Ian D. O'Donnell (M'98) received the B.S. and M.S. degrees in electrical engineering and computer science from the University of California, Berkeley, in 1993 and 1996, respectively. His master's topic was in the area of digital, low power, CMOS circuit design for a wireless LAN receiver as part of the InfoPad project.

From 1996 to 1999 he worked at Silicon Graphics, Inc. as a Digital ASIC Designer, and in 1999 he joined NVIDIA, Inc. where he worked on high speed serial design. In 1998, he returned to Berkeley, joining the

Berkeley Wireless Research Center, to work in the area of low power, integrated, picocellular radios. His Ph.D. research focus is the design and implementation of an impulse based, low power, base-band Ultra-Wideband transceiver in 0.13 micron CMOS suitable for sensor network applications.

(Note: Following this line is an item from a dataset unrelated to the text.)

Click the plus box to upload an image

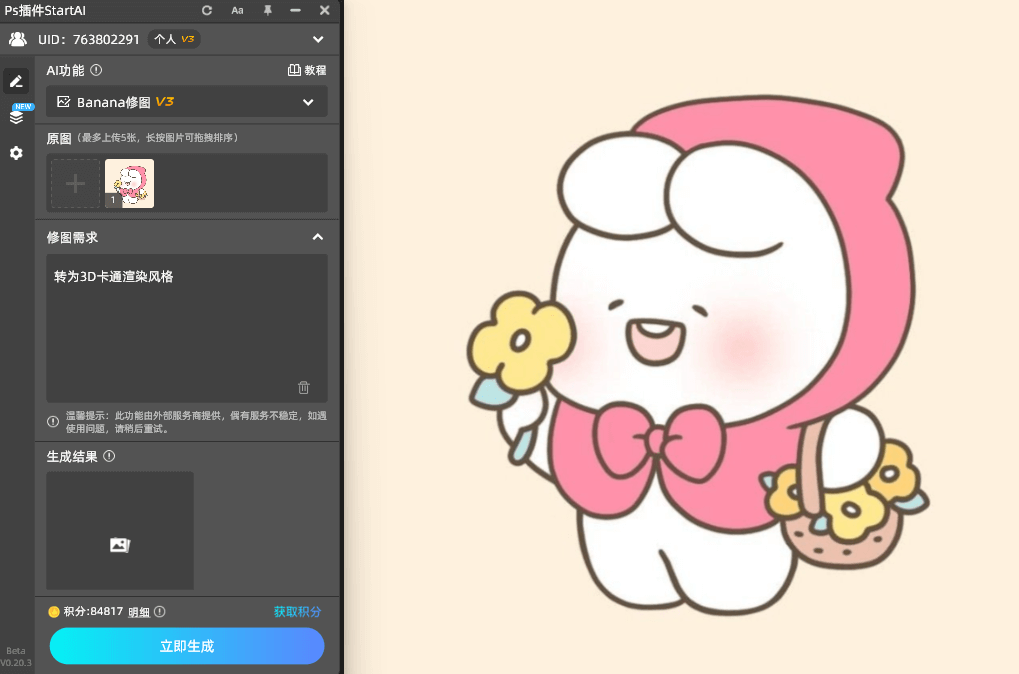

**Robert W. Brodersen** (M'76–SM'81–F'82) received the B.S. degree in electrical engineering and mathematics from the California State Polytechnic University, Pomona, CA, in 1966; the Engineering and the M.S. degree from the Massachusetts Institute of Technology (MIT), Cambridge, MA in 1968; and the Ph.D. degree in engineering from MIT in 1972. He received the award Honor Doctor of Technology (*Technologie Doctor Honoris Causa*) from the University of Lund, Sweden, 1999.

He is the John R. Whinnery Distinguished Professor in the Department of Electrical Engineering and Computer Science (EECS) at the University of California, Berkeley. He is also the Co-Scientific Director of the Berkeley Wireless Research Center (BWRC), where his research focus is new applications of integrated circuits as applied to personal communications systems with emphasis on wireless communications, low power design, and the CAD tools necessary to support these activities. From 1972–1976, he was a member of the Technical Staff, Central Research Laboratory, Texas Instruments, Dallas. He joined the EECS faculty at the University of California in 1976. Professor Brodersen is a member of the National Academy of Engineering.

With P. R. Gray and D. A. Hodges, he received the 1983 IEEE Morris N. Liebmann Award for pioneering work on switched-capacitor circuits. He was awarded the Technical Achievement Award from the IEEE Circuits and Systems Society in 1986, the Technical Achievement Award from the Signal and Processing Society in 1991, the IEEE Solid-State Circuits Award in 1997, the Mobicom Award: ACM Sigmobile's 1998 Outstanding Contribution to Mobile Computing, and the IEEE Golden Jubilee (Millennium) Medal in 2000 for exceptional contributions toward advancing the Society's goals.

He is the recipient of many awards for outstanding papers, has authored or contributed to numerous journals, conference papers, and books, and has served on the editorial board or as reviewer for scholarly journals and publications.